/---

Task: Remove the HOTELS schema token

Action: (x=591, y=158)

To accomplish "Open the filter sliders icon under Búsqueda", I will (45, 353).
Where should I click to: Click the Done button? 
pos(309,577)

\---

What needs to be done
Beginning with the first line above, transcribe all of the data exactly.

Task result
Task: Remove the HOTELS schema token

Action: (x=591, y=158)

To accomplish "Open the filter sliders icon under Búsqueda", I will (45, 353).
Where should I click to: Click the Done button? 
pos(309,577)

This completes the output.